======== SOURCE DOCUMENT ========
- Symptoms: Pain over the hypothenar eminence especially at the ring finger, though all fingers of the same hand may be affected (thumb is never affected); increased sensitivity to cold and reduced sense of touch in affected digits
- Causes: multiple trauma of the fingers leading to Ischemia., Smoking, type of occupation: example carpenters, polishers, builders.
- Risk factors: Regular use of vibrating tools (carpenters, mechanics, machinists) and a subset of athletics involving repeated high-impact on the hand (baseball catchers, golfers, karate, volleyball)
========
**EXPLORE THE MATERIAL**
1. In the hand-condition notes, rewrite the item starting "Symptoms: Pain over" as a short bulleted list, keeping its main facts.
2. Reproduce word for word the stretch of the hand-condition notes that begins at the words "- Risk factors: Regular" and stops after "golfers, karate, volleyball)".
3. Answer these from the hand-condition notes:
(a) Which digit is never affected?
(b) Besides smoking and type of occupation, what cause is listed?
(c) Which athletic activities are given as risk factors?
======== SUPPLIED ENTRIES ========
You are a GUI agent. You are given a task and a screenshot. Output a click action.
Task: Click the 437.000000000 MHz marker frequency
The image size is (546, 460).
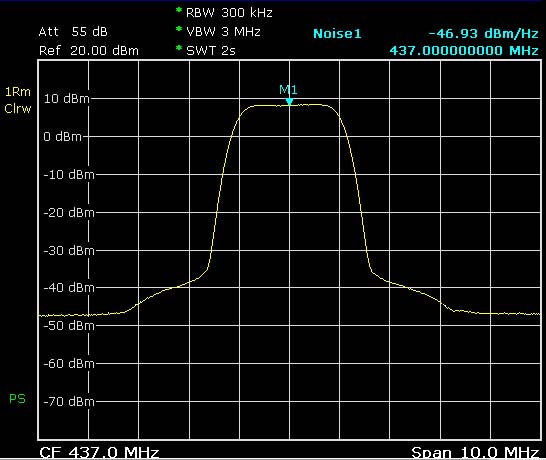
========
======== SUPPLIED ENTRIES ========
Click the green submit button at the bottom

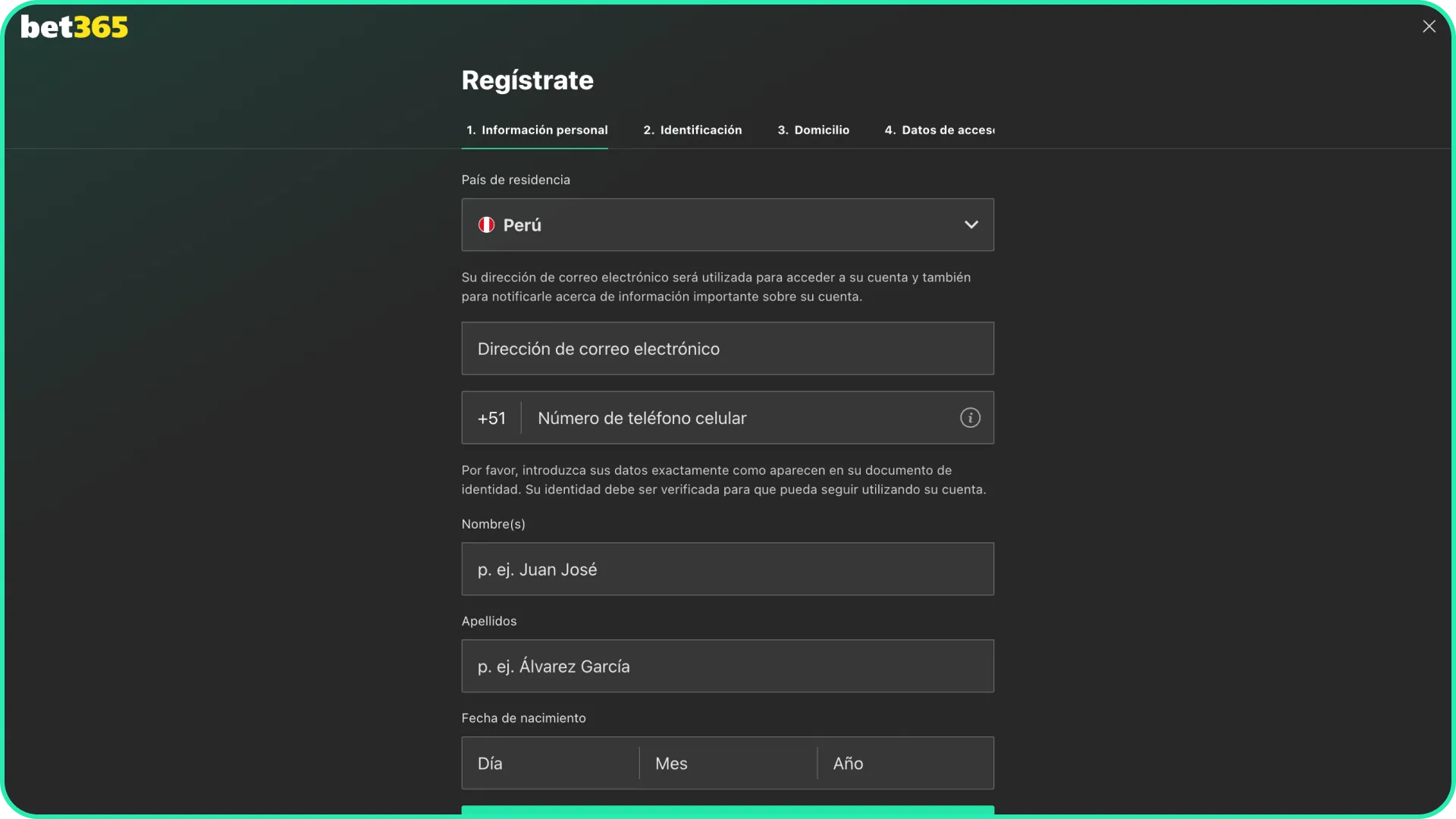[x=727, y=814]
========
**ANSWERS FOR THE EXERCISE**
1.
- Pain over the hypothenar eminence, mainly at the ring finger
- Any finger of the same hand may be affected, but never the thumb
- Greater sensitivity to cold in the affected digits
- Reduced sense of touch in the affected digits

2.
- Risk factors: Regular use of vibrating tools (carpenters, mechanics, machinists) and a subset of athletics involving repeated high-impact on the hand (baseball catchers, golfers, karate, volleyball)

3.
(a) The thumb.
(b) Multiple trauma of the fingers leading to ischemia.
(c) Baseball catching, golf, karate and volleyball.